* Required work: Transcribe the records from the line containing "Task: Click the search" onward, up to and including the final line, exactly and without anything else.

* Record excerpts:
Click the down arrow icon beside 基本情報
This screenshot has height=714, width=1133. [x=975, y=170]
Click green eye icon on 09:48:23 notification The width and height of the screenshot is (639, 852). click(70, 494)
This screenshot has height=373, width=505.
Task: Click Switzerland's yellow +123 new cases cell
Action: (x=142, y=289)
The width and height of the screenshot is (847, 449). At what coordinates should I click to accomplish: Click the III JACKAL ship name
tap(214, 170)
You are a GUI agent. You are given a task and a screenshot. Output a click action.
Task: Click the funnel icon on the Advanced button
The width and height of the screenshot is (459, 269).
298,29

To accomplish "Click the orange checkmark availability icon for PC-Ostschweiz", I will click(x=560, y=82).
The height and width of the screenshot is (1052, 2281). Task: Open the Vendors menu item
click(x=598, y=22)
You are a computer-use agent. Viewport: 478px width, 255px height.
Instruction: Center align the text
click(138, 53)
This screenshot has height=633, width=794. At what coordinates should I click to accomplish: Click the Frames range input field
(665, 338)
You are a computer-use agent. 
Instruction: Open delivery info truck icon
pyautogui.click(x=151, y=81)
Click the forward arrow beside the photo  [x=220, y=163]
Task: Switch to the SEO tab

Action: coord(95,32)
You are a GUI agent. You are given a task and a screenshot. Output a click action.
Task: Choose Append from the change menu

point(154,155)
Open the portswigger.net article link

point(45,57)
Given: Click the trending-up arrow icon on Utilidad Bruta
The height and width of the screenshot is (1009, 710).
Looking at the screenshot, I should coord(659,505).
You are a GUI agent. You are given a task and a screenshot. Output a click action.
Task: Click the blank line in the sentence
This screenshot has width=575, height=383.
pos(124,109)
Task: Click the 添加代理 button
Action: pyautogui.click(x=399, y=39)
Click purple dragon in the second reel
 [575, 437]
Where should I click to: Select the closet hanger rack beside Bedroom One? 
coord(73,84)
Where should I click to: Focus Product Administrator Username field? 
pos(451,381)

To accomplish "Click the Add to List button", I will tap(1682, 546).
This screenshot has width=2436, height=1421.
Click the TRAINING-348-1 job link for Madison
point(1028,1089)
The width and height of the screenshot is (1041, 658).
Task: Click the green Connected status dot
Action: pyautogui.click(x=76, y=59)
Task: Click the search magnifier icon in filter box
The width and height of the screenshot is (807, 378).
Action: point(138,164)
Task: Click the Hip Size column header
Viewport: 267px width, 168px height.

* Result of the exercise:
Task: Click the search magnifier icon in filter box
The width and height of the screenshot is (807, 378).
Action: point(138,164)
Task: Click the Hip Size column header
Viewport: 267px width, 168px height.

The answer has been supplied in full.